Zwar geht Kluftinger zur Beerdigung des Mordopfers, aber er hält sich im Hintergrund. Deshalb ist es ihm besonders unangenehm, als ihm Elfriede Sieber, eine einundsiebzigjährige Witwe, die Philip Wachter den Haushalt führte, immer aufgeregter winkt, bis auch andere Trauergäste darauf aufmerksam werden. Auch der Mann, auf den Elfriede deutet, merkt schließlich, dass er gemeint ist – und rennt davon. Über Gräber springend, hastet Kluftinger ihm nach, doch er stolpert in einen frischen Grabhügel, und der Unbekannte entkommt ihm. Verärgert fragt Kluftinger die Haushälterin, wer denn das gewesen sei. Sie wisse es auch nicht, antwortet Elfriede Sieber, aber den Mann habe sie vor ein paar Tagen im Haus ihres Arbeitgebers gesehen, die beiden hätten gestritten, ohne sie zu bemerken.

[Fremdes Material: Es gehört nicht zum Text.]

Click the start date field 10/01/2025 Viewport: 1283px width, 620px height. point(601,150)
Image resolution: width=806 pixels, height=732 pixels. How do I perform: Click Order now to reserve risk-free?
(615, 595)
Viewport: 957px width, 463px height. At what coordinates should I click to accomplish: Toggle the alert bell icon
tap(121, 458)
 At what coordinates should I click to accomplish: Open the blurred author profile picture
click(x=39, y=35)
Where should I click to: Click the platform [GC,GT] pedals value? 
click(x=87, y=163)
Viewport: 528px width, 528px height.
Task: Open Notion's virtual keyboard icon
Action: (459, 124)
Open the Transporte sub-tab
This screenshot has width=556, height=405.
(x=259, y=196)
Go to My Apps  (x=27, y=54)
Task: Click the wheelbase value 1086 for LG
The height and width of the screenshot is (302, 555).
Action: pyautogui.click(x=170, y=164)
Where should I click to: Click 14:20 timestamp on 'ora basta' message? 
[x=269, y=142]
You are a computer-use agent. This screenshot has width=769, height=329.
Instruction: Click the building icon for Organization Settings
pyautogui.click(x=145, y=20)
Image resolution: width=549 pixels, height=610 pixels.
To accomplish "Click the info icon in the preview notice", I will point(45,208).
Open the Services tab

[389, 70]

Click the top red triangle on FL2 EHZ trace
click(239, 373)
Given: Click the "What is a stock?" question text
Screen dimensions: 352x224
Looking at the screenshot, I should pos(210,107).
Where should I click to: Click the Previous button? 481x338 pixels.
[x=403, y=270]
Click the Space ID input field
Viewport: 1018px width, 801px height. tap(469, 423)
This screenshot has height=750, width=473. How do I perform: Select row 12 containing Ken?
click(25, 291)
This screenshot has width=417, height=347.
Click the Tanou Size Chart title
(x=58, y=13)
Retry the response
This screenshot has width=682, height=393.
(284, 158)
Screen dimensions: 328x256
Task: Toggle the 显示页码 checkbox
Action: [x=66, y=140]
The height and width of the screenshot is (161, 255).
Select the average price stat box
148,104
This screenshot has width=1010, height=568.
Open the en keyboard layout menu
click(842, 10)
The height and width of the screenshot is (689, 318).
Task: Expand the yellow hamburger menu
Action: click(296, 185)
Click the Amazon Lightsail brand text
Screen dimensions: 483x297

Kluftinger fährt mit seinem Mitarbeiter Richard Maier nach Böserscheidegg. Robert Lutzenberg sei vor einem dreiviertel Jahr an Magenkrebs gestorben, sagt Herr Stoll, der die Käserei jetzt führt. In seinem Haus in Weiler wohne noch eine hochbetagte Tante. Sein unverheirateter Sohn Andreas lebe in Memmingen und unterrichte dort in einer Schule.
Bei Robert Lutzenbergs Tante Lina Lutzenberg stößt Kluftinger auf ein gerahmtes Foto, auf dem der Unbekannte abgebildet ist, der ihm auf dem Friedhof entkam. Das sei ihr Großneffe Andreas Lutzenberg, erklärt die Greisin.
Mit seinem Memminger Kollegen Harald Schmied zusammen fährt Kluftinger zu der Adresse des Lehrers, aber sie treffen dort niemanden an. In der Schule heißt es, bei Andreas Lutzenberg handele es sich um einen engagierten und zuverlässigen Lehrer. Zur Zeit sind allerdings Ferien. Weitere Ermittlungen ergeben, dass Lutzenberg häufig Philip Wachter zu Hause anrief und in den letzten sechs Wochen insgesamt 100 000 Euro in bar auf sein Konto einzahlte.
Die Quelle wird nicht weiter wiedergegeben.